Instructions to follow
Reproduce the following material verbatim, keeping every line and character unchanged.
--- Material for the task ---
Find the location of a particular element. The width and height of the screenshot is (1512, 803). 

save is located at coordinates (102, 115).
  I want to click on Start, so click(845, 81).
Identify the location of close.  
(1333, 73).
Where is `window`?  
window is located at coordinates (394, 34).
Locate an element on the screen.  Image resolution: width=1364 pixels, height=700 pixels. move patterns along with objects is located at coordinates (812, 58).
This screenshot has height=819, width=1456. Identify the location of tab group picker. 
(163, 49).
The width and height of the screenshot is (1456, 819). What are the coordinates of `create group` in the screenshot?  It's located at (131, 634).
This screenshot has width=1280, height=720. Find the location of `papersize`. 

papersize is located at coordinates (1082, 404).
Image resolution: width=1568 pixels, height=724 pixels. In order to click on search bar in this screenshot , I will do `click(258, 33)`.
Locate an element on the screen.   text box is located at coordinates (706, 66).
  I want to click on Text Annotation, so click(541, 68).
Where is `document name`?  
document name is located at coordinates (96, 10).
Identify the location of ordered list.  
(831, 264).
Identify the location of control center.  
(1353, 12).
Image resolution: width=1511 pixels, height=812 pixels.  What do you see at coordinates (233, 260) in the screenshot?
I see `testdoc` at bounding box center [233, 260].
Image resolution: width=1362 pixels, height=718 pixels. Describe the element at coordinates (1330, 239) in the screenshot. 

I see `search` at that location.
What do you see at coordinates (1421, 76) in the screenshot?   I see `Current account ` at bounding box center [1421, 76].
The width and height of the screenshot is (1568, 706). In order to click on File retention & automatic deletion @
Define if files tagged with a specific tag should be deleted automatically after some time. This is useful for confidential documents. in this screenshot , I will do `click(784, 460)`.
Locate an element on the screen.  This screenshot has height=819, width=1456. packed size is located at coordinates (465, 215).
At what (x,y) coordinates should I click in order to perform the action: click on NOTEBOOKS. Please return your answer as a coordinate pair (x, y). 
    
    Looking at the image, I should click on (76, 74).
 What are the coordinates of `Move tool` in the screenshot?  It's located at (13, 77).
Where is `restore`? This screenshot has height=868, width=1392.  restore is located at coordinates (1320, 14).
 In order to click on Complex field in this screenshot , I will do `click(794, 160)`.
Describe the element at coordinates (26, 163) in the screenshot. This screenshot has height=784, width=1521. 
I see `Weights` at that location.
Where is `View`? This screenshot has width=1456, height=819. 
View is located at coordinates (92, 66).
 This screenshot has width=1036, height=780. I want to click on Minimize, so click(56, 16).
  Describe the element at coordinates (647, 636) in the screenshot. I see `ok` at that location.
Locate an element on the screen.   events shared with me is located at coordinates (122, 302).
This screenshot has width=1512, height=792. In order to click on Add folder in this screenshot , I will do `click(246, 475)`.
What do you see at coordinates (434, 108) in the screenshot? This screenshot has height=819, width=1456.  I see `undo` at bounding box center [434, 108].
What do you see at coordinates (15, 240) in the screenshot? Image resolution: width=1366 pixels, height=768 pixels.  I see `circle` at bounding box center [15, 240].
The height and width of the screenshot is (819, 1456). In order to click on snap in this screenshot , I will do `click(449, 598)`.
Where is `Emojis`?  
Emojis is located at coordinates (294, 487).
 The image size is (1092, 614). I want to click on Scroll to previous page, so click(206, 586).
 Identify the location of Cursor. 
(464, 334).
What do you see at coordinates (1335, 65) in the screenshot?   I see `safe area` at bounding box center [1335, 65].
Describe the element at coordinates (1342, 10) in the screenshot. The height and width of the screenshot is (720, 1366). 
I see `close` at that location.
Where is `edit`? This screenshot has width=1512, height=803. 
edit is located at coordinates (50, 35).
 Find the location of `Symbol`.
---
Response to the exercise
Find the location of a particular element. The width and height of the screenshot is (1512, 803). 

save is located at coordinates (102, 115).
  I want to click on Start, so click(845, 81).
Identify the location of close.  
(1333, 73).
Where is `window`?  
window is located at coordinates (394, 34).
Locate an element on the screen.  Image resolution: width=1364 pixels, height=700 pixels. move patterns along with objects is located at coordinates (812, 58).
This screenshot has height=819, width=1456. Identify the location of tab group picker. 
(163, 49).
The width and height of the screenshot is (1456, 819). What are the coordinates of `create group` in the screenshot?  It's located at (131, 634).
This screenshot has width=1280, height=720. Find the location of `papersize`. 

papersize is located at coordinates (1082, 404).
Image resolution: width=1568 pixels, height=724 pixels. In order to click on search bar in this screenshot , I will do `click(258, 33)`.
Locate an element on the screen.   text box is located at coordinates (706, 66).
  I want to click on Text Annotation, so click(541, 68).
Where is `document name`?  
document name is located at coordinates (96, 10).
Identify the location of ordered list.  
(831, 264).
Identify the location of control center.  
(1353, 12).
Image resolution: width=1511 pixels, height=812 pixels.  What do you see at coordinates (233, 260) in the screenshot?
I see `testdoc` at bounding box center [233, 260].
Image resolution: width=1362 pixels, height=718 pixels. Describe the element at coordinates (1330, 239) in the screenshot. 

I see `search` at that location.
What do you see at coordinates (1421, 76) in the screenshot?   I see `Current account ` at bounding box center [1421, 76].
The width and height of the screenshot is (1568, 706). In order to click on File retention & automatic deletion @
Define if files tagged with a specific tag should be deleted automatically after some time. This is useful for confidential documents. in this screenshot , I will do `click(784, 460)`.
Locate an element on the screen.  This screenshot has height=819, width=1456. packed size is located at coordinates (465, 215).
At what (x,y) coordinates should I click in order to perform the action: click on NOTEBOOKS. Please return your answer as a coordinate pair (x, y). 
    
    Looking at the image, I should click on (76, 74).
 What are the coordinates of `Move tool` in the screenshot?  It's located at (13, 77).
Where is `restore`? This screenshot has height=868, width=1392.  restore is located at coordinates (1320, 14).
 In order to click on Complex field in this screenshot , I will do `click(794, 160)`.
Describe the element at coordinates (26, 163) in the screenshot. This screenshot has height=784, width=1521. 
I see `Weights` at that location.
Where is `View`? This screenshot has width=1456, height=819. 
View is located at coordinates (92, 66).
 This screenshot has width=1036, height=780. I want to click on Minimize, so click(56, 16).
  Describe the element at coordinates (647, 636) in the screenshot. I see `ok` at that location.
Locate an element on the screen.   events shared with me is located at coordinates (122, 302).
This screenshot has width=1512, height=792. In order to click on Add folder in this screenshot , I will do `click(246, 475)`.
What do you see at coordinates (434, 108) in the screenshot? This screenshot has height=819, width=1456.  I see `undo` at bounding box center [434, 108].
What do you see at coordinates (15, 240) in the screenshot? Image resolution: width=1366 pixels, height=768 pixels.  I see `circle` at bounding box center [15, 240].
The height and width of the screenshot is (819, 1456). In order to click on snap in this screenshot , I will do `click(449, 598)`.
Where is `Emojis`?  
Emojis is located at coordinates (294, 487).
 The image size is (1092, 614). I want to click on Scroll to previous page, so click(206, 586).
 Identify the location of Cursor. 
(464, 334).
What do you see at coordinates (1335, 65) in the screenshot?   I see `safe area` at bounding box center [1335, 65].
Describe the element at coordinates (1342, 10) in the screenshot. The height and width of the screenshot is (720, 1366). 
I see `close` at that location.
Where is `edit`? This screenshot has width=1512, height=803. 
edit is located at coordinates (50, 35).
 Find the location of `Symbol`.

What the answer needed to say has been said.